> Try it
Set down every entry once more, character for character.

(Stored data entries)
= Beginning of Section =

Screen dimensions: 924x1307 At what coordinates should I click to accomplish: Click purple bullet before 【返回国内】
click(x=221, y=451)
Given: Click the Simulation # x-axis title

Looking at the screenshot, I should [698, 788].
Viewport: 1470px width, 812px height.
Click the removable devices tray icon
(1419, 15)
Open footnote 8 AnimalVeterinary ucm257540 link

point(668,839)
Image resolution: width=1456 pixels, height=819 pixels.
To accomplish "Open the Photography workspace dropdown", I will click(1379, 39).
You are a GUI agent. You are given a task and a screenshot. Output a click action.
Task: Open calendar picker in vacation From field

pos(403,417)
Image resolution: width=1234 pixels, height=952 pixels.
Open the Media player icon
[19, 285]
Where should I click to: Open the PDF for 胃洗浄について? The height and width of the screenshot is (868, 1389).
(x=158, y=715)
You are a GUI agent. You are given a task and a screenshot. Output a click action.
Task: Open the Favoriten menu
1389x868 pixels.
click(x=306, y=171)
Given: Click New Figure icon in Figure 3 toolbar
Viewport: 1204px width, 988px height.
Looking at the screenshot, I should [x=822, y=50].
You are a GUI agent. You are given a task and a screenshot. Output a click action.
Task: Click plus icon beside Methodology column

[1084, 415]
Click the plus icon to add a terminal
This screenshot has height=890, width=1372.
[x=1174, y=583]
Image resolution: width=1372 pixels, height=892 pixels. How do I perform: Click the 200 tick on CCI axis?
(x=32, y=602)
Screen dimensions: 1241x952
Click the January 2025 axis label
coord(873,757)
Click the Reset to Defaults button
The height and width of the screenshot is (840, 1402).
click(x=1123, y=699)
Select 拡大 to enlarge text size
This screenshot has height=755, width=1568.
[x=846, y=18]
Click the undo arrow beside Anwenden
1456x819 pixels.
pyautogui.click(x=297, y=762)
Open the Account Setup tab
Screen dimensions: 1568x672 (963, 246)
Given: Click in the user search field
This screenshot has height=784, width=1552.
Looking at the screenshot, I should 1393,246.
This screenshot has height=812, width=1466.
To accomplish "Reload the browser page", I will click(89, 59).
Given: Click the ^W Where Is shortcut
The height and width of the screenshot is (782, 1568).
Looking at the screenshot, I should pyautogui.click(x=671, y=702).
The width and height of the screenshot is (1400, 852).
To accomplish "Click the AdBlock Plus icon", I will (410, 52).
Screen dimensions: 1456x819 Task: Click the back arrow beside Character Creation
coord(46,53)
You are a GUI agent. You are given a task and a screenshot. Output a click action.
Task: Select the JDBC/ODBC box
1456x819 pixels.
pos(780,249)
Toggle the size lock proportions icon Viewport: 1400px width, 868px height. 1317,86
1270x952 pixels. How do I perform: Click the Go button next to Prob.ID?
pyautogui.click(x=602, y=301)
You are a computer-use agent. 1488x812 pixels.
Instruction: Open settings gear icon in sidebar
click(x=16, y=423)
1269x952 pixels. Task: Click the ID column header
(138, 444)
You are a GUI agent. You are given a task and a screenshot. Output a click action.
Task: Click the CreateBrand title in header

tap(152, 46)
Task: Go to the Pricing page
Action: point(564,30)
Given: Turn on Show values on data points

= End of Section =

> Task answer
Screen dimensions: 924x1307 At what coordinates should I click to accomplish: Click purple bullet before 【返回国内】
click(x=221, y=451)
Given: Click the Simulation # x-axis title

Looking at the screenshot, I should [698, 788].
Viewport: 1470px width, 812px height.
Click the removable devices tray icon
(1419, 15)
Open footnote 8 AnimalVeterinary ucm257540 link

point(668,839)
Image resolution: width=1456 pixels, height=819 pixels.
To accomplish "Open the Photography workspace dropdown", I will click(1379, 39).
You are a GUI agent. You are given a task and a screenshot. Output a click action.
Task: Open calendar picker in vacation From field

pos(403,417)
Image resolution: width=1234 pixels, height=952 pixels.
Open the Media player icon
[19, 285]
Where should I click to: Open the PDF for 胃洗浄について? The height and width of the screenshot is (868, 1389).
(x=158, y=715)
You are a GUI agent. You are given a task and a screenshot. Output a click action.
Task: Open the Favoriten menu
1389x868 pixels.
click(x=306, y=171)
Given: Click New Figure icon in Figure 3 toolbar
Viewport: 1204px width, 988px height.
Looking at the screenshot, I should [x=822, y=50].
You are a GUI agent. You are given a task and a screenshot. Output a click action.
Task: Click plus icon beside Methodology column

[1084, 415]
Click the plus icon to add a terminal
This screenshot has height=890, width=1372.
[x=1174, y=583]
Image resolution: width=1372 pixels, height=892 pixels. How do I perform: Click the 200 tick on CCI axis?
(x=32, y=602)
Screen dimensions: 1241x952
Click the January 2025 axis label
coord(873,757)
Click the Reset to Defaults button
The height and width of the screenshot is (840, 1402).
click(x=1123, y=699)
Select 拡大 to enlarge text size
This screenshot has height=755, width=1568.
[x=846, y=18]
Click the undo arrow beside Anwenden
1456x819 pixels.
pyautogui.click(x=297, y=762)
Open the Account Setup tab
Screen dimensions: 1568x672 (963, 246)
Given: Click in the user search field
This screenshot has height=784, width=1552.
Looking at the screenshot, I should 1393,246.
This screenshot has height=812, width=1466.
To accomplish "Reload the browser page", I will click(89, 59).
Given: Click the ^W Where Is shortcut
The height and width of the screenshot is (782, 1568).
Looking at the screenshot, I should pyautogui.click(x=671, y=702).
The width and height of the screenshot is (1400, 852).
To accomplish "Click the AdBlock Plus icon", I will (410, 52).
Screen dimensions: 1456x819 Task: Click the back arrow beside Character Creation
coord(46,53)
You are a GUI agent. You are given a task and a screenshot. Output a click action.
Task: Select the JDBC/ODBC box
1456x819 pixels.
pos(780,249)
Toggle the size lock proportions icon Viewport: 1400px width, 868px height. 1317,86
1270x952 pixels. How do I perform: Click the Go button next to Prob.ID?
pyautogui.click(x=602, y=301)
You are a computer-use agent. 1488x812 pixels.
Instruction: Open settings gear icon in sidebar
click(x=16, y=423)
1269x952 pixels. Task: Click the ID column header
(138, 444)
You are a GUI agent. You are given a task and a screenshot. Output a click action.
Task: Click the CreateBrand title in header

tap(152, 46)
Task: Go to the Pricing page
Action: point(564,30)
Given: Turn on Show values on data points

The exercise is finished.